Überlegungen zur Situation der Emsverschlickung

Dipl.-Ing. Harm Diestel
Birkenstraße 179
26810 Westoverledingen

27.03.2016

Überlegungen zur Situation der Emsverschlickung

Durch die Überdüngung auf den landwirtschaftlichen Flächen und Transport der Nitrate über Siele und Flüsse in die See wird das Wachstum von Algen im küstennahen Bereich gefördert. Ein wesentlicher Anteil der abgestorbenen Algen bildet die Basis für Schlick. Um diesem Problem zu begegnen muss Gülletourismus aus Massentierhaltung und übermäßiges Ausbringen der Gülle auf die Wiesen kontrolliert und verhindert werden.

Problemzonen:

  1. Im Bereich der äußeren Ems in Richtung Emden wird ständig gebaggert, um die Zufahrt zum Emder Hafen für die Seeschiffe freizuhalten. Das Baggergut wird  im Bereich der Leybucht, also im Bereich des Wattenmeeres und der Gezeitenströmung verklappt ( umverlagert ). Die Folge ist, das ein Teil des ausgebaggerten Bodens als Schwebstoffe ( Schlick ) mit den nächsten Fluten wieder zurück in die Ems gespült wird.
    Da die Flut mit dem enthaltenen Schlick schneller aufläuft ( Flutdominanz ), und die Ebbe langsamer zurück läuft, werden die Schwebstoffe  nicht wieder in die See befördert. So ist es natürlich, das es zu Ablagerung des Schlicks kommt.
    Überlegungen und Lösungen zu 1:

    Jegliches Baggergut sollte in eingedeichte Polder gespült werden, die im Deichvorland angelegt werden könnten. ( Landgewinnung ) Bei einem Gespräch im WSA-Emden am 13.1.2015  wurde diese Praxis auf Spülfelder auch bis 1990 ausgeführt, aber aus Kostengründen  geändert, d.h. hier könnte als erstes eine sinnvolle Lösung gefunden werden.

####

Gestellte Aufgaben
[1] Schreiben Sie aus dem Text zur Emsverschlickung alles von „Überlegungen und Lösungen“ bis hinunter zu „Lösung gefunden werden.“ wortgetreu ab.
[2] Führen Sie den Text zur Emsverschlickung nach seinem letzten Satz weiter.

Bereitgestellte Daten
####

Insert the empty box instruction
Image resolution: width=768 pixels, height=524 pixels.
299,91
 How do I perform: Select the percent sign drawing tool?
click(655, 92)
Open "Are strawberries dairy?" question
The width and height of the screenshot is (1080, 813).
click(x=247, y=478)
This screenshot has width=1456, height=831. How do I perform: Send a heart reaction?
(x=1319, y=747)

####

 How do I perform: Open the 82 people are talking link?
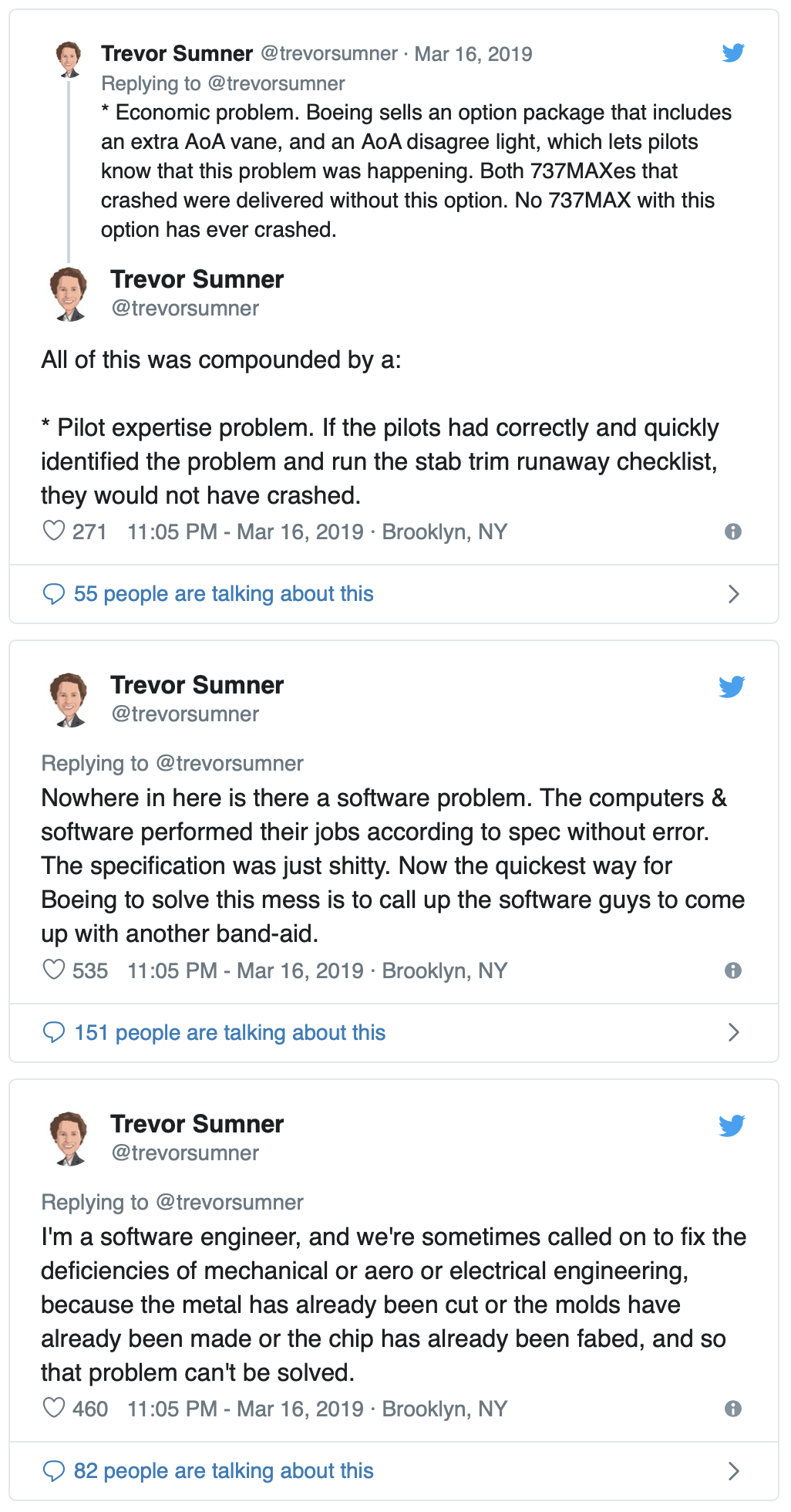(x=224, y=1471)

####

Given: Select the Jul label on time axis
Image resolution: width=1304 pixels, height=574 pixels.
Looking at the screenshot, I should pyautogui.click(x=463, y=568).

####

Antworten je Aufgabe
[1]
Überlegungen und Lösungen zu 1:

    Jegliches Baggergut sollte in eingedeichte Polder gespült werden, die im Deichvorland angelegt werden könnten. ( Landgewinnung ) Bei einem Gespräch im WSA-Emden am 13.1.2015  wurde diese Praxis auf Spülfelder auch bis 1990 ausgeführt, aber aus Kostengründen  geändert, d.h. hier könnte als erstes eine sinnvolle Lösung gefunden werden.

[2]
    Aus der Zeitung im März 2016 ist zu erfahren, dass der Emdener Hafen vertieft werden soll und das Baggergut im Wybelsumer Polder aufgespült werden soll. Hier wird also keine Landgewinnung geplant, sondern kurzfristig Wiesen- und Weideland umfunktioniert.
    Weiterhin sollte nur während der Ebbe gebaggert werden, damit die aufgewühlten Schwebstoffe in Richtung See transportiert werden.
  1. Die westliche Seite der Emsmündung wird durch einen Leitdamm als Trennung zum Dollart begrenzt. Auf der Karte sieht man, dass dieser Leitdamm sich in Richtung Westen öffnet, dadurch wird regelrecht ein Trichter geformt. Auf Holländischer Seite lenkt der Leitdamm zum Hafen Delfzijl den Flutstrom zusätzlich noch in Richtung Emsmündung. Diese Bauwerke leiten die Strömung verstärkt in die Ems und damit auch den Schlicktransport. Außerdem ist der Leitdamm nördlich von Pogum  durchlässig, so daß vom Dollart her Schlick in die Ems gespült wird. Nach Auskunft des WSA wäre dieses nur Marginal, aber es entspricht auch dem Kenntnisstand beim WSA.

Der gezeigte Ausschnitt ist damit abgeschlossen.